文化祭前日。 教室は、紙テープとポスターで彩られ、いつもと違う空気に包まれていた。
放課後の準備は、少しだけ浮ついていて、少しだけ緊張していた。
帆乃夏は、メニュー表の最終チェックをしていた。 その隣で、颯が静かにテーブルの配置を整えていた。
「…颯、ありがとう。私、気づかなかった」
「…ほのが作ったやつだから、ちゃんと見てた」
その言葉に、帆乃夏は胸が少しだけ跳ねた。
“言葉じゃない。でも、伝わってくる”
──
唯は、窓際で飾り付けをしながら、ふたりの様子を見ていた。 朝陽が、廊下から戻ってくる。
「ほの、まだ準備してる?」
「うん。颯と一緒に」
朝陽は、少しだけ眉を動かした。
「…そっか」
唯は、朝陽の顔を見ながら言う。
「昨日の“告白未満”、ほの、ちゃんと受け取ってたよ」
「…でも、颯の“言葉にならない優しさ”も、ちゃんと届いてる気がする」
朝陽の声は、少しだけ揺れていた。
──
その夜。 帆乃夏は、帰り道で颯と並んで歩いていた。 夕暮れの空が、ふたりの影を長く伸ばしていた。
「…明日、楽しみ?」
颯が、ぽつりと聞く。
「うん。

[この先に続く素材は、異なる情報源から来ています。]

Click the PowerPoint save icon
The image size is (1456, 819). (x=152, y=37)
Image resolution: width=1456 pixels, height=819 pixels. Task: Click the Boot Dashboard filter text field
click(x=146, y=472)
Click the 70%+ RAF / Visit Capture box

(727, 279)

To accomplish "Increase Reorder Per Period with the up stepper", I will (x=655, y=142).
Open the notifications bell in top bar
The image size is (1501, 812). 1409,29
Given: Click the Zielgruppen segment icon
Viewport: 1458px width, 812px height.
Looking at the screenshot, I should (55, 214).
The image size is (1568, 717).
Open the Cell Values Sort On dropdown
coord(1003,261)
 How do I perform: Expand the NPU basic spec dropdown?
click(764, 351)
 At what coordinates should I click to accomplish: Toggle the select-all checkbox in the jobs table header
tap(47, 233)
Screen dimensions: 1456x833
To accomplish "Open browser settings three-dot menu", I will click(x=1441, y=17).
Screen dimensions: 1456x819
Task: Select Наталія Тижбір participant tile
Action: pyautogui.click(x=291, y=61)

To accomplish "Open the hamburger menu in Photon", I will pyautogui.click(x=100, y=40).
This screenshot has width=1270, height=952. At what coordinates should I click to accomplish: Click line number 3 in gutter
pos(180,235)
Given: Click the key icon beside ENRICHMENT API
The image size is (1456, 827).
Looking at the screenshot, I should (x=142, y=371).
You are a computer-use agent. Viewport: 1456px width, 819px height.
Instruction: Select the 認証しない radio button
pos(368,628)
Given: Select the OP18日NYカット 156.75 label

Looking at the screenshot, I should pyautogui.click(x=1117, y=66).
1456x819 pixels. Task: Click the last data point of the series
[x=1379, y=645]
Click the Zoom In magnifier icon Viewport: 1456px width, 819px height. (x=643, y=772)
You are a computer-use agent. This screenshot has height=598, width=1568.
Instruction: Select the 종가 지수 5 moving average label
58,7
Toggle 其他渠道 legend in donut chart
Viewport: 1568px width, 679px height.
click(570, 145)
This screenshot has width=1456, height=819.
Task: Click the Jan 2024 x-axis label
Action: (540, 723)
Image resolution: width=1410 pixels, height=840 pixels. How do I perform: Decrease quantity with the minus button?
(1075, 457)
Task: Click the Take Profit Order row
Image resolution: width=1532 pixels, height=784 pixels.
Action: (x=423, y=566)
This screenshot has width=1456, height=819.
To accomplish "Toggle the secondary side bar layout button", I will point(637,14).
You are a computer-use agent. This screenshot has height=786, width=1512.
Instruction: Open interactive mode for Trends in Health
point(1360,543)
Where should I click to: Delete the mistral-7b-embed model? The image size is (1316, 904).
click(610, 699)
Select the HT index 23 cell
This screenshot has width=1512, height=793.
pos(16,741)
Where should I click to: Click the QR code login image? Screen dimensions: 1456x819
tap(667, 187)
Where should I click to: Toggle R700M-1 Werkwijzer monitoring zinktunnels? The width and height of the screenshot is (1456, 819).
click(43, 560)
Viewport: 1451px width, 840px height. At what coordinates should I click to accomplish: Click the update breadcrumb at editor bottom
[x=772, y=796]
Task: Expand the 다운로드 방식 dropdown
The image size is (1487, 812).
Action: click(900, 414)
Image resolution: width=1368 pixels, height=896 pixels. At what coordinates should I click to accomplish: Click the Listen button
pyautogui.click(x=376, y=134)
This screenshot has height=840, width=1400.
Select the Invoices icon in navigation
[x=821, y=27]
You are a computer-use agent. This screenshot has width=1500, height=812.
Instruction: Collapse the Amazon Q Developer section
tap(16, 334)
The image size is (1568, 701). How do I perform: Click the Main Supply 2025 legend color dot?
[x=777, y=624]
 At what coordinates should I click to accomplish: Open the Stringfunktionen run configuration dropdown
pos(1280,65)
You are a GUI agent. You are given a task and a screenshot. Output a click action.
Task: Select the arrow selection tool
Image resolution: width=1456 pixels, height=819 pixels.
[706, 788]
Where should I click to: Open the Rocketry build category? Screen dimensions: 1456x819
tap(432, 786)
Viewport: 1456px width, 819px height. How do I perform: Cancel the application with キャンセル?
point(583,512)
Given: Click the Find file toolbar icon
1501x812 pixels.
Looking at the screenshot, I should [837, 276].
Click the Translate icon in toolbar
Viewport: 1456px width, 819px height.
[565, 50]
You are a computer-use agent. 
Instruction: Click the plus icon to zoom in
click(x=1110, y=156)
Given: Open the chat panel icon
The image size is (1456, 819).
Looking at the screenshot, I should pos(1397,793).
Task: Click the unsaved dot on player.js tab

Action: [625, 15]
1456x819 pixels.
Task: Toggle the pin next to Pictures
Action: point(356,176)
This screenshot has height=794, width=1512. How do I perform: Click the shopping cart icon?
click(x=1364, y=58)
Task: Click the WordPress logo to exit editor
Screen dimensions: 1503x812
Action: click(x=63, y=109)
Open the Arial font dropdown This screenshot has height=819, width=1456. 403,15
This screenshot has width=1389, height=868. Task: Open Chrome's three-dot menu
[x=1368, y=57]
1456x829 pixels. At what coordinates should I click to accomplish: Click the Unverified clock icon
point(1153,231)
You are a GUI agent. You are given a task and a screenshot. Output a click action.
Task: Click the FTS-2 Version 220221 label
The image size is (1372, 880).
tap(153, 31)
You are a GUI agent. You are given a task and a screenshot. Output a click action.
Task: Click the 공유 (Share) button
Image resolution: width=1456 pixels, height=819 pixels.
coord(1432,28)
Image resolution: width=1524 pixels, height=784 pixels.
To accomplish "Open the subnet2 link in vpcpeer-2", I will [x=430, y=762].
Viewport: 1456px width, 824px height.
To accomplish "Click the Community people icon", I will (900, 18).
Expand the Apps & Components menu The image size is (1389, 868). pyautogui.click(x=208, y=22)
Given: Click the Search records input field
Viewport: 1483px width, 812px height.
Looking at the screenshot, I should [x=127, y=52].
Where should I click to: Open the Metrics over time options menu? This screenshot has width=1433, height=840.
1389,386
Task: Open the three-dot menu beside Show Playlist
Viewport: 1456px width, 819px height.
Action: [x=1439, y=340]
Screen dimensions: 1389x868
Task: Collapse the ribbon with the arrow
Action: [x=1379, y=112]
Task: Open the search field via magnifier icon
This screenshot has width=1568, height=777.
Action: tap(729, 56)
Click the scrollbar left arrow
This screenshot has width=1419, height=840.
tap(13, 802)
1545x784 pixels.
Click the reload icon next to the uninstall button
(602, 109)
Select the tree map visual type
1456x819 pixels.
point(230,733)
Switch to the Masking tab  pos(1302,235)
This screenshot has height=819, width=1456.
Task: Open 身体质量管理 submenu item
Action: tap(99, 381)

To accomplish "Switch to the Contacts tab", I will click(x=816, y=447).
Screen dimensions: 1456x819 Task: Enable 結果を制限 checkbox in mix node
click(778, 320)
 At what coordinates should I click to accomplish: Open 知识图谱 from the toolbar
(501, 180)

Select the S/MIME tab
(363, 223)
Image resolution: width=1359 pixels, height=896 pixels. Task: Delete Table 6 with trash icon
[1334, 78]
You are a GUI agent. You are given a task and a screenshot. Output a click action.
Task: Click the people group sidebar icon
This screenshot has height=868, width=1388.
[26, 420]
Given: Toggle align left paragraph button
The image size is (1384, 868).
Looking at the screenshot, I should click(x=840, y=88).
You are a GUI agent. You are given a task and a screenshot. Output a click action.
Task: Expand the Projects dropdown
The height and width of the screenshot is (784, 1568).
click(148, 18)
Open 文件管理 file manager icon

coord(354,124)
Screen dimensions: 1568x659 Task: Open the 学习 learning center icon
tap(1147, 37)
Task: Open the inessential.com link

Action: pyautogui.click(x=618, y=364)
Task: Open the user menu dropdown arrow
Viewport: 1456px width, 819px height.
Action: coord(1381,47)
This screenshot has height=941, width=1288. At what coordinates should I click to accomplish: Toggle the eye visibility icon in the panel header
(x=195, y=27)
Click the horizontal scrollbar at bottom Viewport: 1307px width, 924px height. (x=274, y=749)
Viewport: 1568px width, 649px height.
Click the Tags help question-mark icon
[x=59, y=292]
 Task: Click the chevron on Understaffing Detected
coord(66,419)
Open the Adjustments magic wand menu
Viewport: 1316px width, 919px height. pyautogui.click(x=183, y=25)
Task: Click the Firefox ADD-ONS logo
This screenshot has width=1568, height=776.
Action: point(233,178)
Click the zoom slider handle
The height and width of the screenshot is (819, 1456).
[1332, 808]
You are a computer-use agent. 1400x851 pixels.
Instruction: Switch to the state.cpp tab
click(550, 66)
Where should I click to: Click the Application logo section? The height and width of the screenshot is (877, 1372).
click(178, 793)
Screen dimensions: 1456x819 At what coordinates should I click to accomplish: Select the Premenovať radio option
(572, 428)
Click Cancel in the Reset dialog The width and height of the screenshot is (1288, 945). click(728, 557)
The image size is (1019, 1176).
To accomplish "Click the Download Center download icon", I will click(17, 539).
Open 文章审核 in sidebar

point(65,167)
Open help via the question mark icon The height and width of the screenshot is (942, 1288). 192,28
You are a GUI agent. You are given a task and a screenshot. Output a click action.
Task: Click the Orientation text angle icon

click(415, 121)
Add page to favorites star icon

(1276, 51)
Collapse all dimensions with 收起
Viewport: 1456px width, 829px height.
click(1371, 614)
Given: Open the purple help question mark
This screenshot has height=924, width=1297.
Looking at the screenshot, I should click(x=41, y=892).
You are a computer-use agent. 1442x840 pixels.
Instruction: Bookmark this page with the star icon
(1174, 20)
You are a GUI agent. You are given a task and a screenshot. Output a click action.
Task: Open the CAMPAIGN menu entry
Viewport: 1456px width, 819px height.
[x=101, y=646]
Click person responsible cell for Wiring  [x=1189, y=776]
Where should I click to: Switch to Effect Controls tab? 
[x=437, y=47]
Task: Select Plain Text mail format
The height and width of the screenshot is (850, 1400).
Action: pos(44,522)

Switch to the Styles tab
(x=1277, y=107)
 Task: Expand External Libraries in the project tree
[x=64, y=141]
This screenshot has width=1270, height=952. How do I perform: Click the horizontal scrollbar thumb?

…でも、ちょっと怖い。なんか、いろんなことが変わりそうで」
帆乃夏は、空を見上げながら言った。
颯は、少しだけ歩みを止めて言う。
「…変わっても、俺は、ほのの隣にいたいと思ってる」
帆乃夏は、驚いた顔で颯を見る。 でも、颯は目をそらしていた。
“それって、告白じゃない”
“でも、ちゃんと伝わる”
帆乃夏は、そっと言った。
「…私も、変わっても、颯と話してたいって思ってる」
ふたりの間に、風が吹いた。 言葉のない夜。 でも、気持ちだけが騒いでいた。
──
その夜、帆乃夏はスマホを見ながら、唯にメッセージを送った。
「颯、言ってないけど、言ってるみたいだった」
唯からの返信は、すぐに届いた。
「それ、ほのがちゃんと聞いてるからだよ」
帆乃夏は、スマホを胸に当てて、目を閉じた。
“明日、何かが変わるかもしれない”
でも、それを少しだけ楽しみにしていた。